Task instructions =>
Start at the first record below and retype through the last, exactly.

The data =>
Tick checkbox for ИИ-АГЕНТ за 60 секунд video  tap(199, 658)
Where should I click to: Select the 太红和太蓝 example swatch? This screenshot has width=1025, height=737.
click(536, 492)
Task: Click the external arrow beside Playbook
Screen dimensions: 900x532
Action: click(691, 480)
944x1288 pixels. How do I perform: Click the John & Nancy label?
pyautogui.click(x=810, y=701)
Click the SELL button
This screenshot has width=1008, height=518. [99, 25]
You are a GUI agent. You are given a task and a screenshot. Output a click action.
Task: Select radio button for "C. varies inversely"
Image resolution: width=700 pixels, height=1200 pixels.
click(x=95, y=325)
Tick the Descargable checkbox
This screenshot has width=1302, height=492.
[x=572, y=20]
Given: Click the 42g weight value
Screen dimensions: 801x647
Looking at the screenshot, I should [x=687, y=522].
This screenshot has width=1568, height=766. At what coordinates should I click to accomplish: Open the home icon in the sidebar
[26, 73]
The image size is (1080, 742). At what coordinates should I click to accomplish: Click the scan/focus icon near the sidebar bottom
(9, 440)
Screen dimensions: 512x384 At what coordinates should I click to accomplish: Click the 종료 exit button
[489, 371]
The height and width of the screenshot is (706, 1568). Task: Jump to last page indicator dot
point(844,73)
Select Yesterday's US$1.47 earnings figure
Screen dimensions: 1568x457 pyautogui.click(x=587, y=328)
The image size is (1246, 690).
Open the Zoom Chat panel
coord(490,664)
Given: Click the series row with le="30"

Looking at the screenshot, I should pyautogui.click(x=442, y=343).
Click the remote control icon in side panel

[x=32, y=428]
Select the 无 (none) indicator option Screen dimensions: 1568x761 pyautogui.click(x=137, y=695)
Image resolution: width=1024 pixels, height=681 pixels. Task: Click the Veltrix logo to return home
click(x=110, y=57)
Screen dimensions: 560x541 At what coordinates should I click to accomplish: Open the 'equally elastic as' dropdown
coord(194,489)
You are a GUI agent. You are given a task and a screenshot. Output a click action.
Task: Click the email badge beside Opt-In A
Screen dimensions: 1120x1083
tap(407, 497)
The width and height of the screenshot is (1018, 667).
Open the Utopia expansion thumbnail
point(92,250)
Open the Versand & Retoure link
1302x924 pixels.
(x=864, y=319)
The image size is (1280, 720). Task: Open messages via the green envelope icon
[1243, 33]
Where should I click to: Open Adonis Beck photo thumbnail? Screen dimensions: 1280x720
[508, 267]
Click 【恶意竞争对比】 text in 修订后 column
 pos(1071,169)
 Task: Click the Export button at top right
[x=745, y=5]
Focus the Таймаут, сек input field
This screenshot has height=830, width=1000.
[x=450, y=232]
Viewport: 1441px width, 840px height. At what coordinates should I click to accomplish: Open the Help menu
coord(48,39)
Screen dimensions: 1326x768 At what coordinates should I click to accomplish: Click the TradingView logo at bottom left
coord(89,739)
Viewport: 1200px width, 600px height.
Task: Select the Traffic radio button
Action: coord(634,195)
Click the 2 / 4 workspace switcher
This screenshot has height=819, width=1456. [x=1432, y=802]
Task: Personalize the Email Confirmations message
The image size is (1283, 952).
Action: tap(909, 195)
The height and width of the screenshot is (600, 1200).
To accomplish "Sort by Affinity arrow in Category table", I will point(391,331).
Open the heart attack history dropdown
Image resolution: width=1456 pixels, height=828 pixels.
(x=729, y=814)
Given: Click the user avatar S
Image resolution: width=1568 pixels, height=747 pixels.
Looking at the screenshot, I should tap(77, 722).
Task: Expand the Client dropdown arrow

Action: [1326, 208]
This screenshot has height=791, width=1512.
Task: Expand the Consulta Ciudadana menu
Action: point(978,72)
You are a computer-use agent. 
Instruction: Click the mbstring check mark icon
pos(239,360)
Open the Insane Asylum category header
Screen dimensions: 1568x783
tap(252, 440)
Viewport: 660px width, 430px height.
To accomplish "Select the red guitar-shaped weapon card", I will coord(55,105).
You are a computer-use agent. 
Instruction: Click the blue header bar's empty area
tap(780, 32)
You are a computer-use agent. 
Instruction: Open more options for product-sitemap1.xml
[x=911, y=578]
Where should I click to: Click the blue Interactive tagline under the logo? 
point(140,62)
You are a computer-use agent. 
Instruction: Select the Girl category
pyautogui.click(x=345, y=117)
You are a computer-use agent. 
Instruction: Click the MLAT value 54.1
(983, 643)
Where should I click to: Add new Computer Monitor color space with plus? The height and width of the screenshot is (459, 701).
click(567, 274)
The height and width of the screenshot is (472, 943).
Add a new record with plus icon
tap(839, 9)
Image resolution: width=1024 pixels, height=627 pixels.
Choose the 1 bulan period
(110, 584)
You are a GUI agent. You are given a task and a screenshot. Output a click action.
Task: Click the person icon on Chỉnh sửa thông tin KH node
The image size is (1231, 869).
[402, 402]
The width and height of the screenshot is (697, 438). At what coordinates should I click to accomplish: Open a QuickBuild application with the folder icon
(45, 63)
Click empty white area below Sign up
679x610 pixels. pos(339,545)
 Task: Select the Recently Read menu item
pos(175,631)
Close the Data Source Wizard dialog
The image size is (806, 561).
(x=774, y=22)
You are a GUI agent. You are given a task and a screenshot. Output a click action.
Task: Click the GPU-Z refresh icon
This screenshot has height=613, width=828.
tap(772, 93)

Solution to this task =>
Tick checkbox for ИИ-АГЕНТ за 60 секунд video  tap(199, 658)
Where should I click to: Select the 太红和太蓝 example swatch? This screenshot has width=1025, height=737.
click(536, 492)
Task: Click the external arrow beside Playbook
Screen dimensions: 900x532
Action: click(691, 480)
944x1288 pixels. How do I perform: Click the John & Nancy label?
pyautogui.click(x=810, y=701)
Click the SELL button
This screenshot has width=1008, height=518. [99, 25]
You are a GUI agent. You are given a task and a screenshot. Output a click action.
Task: Select radio button for "C. varies inversely"
Image resolution: width=700 pixels, height=1200 pixels.
click(x=95, y=325)
Tick the Descargable checkbox
This screenshot has width=1302, height=492.
[x=572, y=20]
Given: Click the 42g weight value
Screen dimensions: 801x647
Looking at the screenshot, I should [x=687, y=522].
This screenshot has width=1568, height=766. At what coordinates should I click to accomplish: Open the home icon in the sidebar
[26, 73]
The image size is (1080, 742). At what coordinates should I click to accomplish: Click the scan/focus icon near the sidebar bottom
(9, 440)
Screen dimensions: 512x384 At what coordinates should I click to accomplish: Click the 종료 exit button
[489, 371]
The height and width of the screenshot is (706, 1568). Task: Jump to last page indicator dot
point(844,73)
Select Yesterday's US$1.47 earnings figure
Screen dimensions: 1568x457 pyautogui.click(x=587, y=328)
The image size is (1246, 690).
Open the Zoom Chat panel
coord(490,664)
Given: Click the series row with le="30"

Looking at the screenshot, I should pyautogui.click(x=442, y=343).
Click the remote control icon in side panel

[x=32, y=428]
Select the 无 (none) indicator option Screen dimensions: 1568x761 pyautogui.click(x=137, y=695)
Image resolution: width=1024 pixels, height=681 pixels. Task: Click the Veltrix logo to return home
click(x=110, y=57)
Screen dimensions: 560x541 At what coordinates should I click to accomplish: Open the 'equally elastic as' dropdown
coord(194,489)
You are a GUI agent. You are given a task and a screenshot. Output a click action.
Task: Click the email badge beside Opt-In A
Screen dimensions: 1120x1083
tap(407, 497)
The width and height of the screenshot is (1018, 667).
Open the Utopia expansion thumbnail
point(92,250)
Open the Versand & Retoure link
1302x924 pixels.
(x=864, y=319)
The image size is (1280, 720). Task: Open messages via the green envelope icon
[1243, 33]
Where should I click to: Open Adonis Beck photo thumbnail? Screen dimensions: 1280x720
[508, 267]
Click 【恶意竞争对比】 text in 修订后 column
 pos(1071,169)
 Task: Click the Export button at top right
[x=745, y=5]
Focus the Таймаут, сек input field
This screenshot has height=830, width=1000.
[x=450, y=232]
Viewport: 1441px width, 840px height. At what coordinates should I click to accomplish: Open the Help menu
coord(48,39)
Screen dimensions: 1326x768 At what coordinates should I click to accomplish: Click the TradingView logo at bottom left
coord(89,739)
Viewport: 1200px width, 600px height.
Task: Select the Traffic radio button
Action: coord(634,195)
Click the 2 / 4 workspace switcher
This screenshot has height=819, width=1456. [x=1432, y=802]
Task: Personalize the Email Confirmations message
The image size is (1283, 952).
Action: tap(909, 195)
The height and width of the screenshot is (600, 1200).
To accomplish "Sort by Affinity arrow in Category table", I will point(391,331).
Open the heart attack history dropdown
Image resolution: width=1456 pixels, height=828 pixels.
(x=729, y=814)
Given: Click the user avatar S
Image resolution: width=1568 pixels, height=747 pixels.
Looking at the screenshot, I should tap(77, 722).
Task: Expand the Client dropdown arrow

Action: [1326, 208]
This screenshot has height=791, width=1512.
Task: Expand the Consulta Ciudadana menu
Action: point(978,72)
You are a computer-use agent. 
Instruction: Click the mbstring check mark icon
pos(239,360)
Open the Insane Asylum category header
Screen dimensions: 1568x783
tap(252, 440)
Viewport: 660px width, 430px height.
To accomplish "Select the red guitar-shaped weapon card", I will coord(55,105).
You are a computer-use agent. 
Instruction: Click the blue header bar's empty area
tap(780, 32)
You are a computer-use agent. 
Instruction: Open more options for product-sitemap1.xml
[x=911, y=578]
Where should I click to: Click the blue Interactive tagline under the logo? 
point(140,62)
You are a computer-use agent. 
Instruction: Select the Girl category
pyautogui.click(x=345, y=117)
You are a computer-use agent. 
Instruction: Click the MLAT value 54.1
(983, 643)
Where should I click to: Add new Computer Monitor color space with plus? The height and width of the screenshot is (459, 701).
click(567, 274)
The height and width of the screenshot is (472, 943).
Add a new record with plus icon
tap(839, 9)
Image resolution: width=1024 pixels, height=627 pixels.
Choose the 1 bulan period
(110, 584)
You are a GUI agent. You are given a task and a screenshot. Output a click action.
Task: Click the person icon on Chỉnh sửa thông tin KH node
The image size is (1231, 869).
[402, 402]
The width and height of the screenshot is (697, 438). At what coordinates should I click to accomplish: Open a QuickBuild application with the folder icon
(45, 63)
Click empty white area below Sign up
679x610 pixels. pos(339,545)
 Task: Select the Recently Read menu item
pos(175,631)
Close the Data Source Wizard dialog
The image size is (806, 561).
(x=774, y=22)
You are a GUI agent. You are given a task and a screenshot. Output a click action.
Task: Click the GPU-Z refresh icon
This screenshot has height=613, width=828.
tap(772, 93)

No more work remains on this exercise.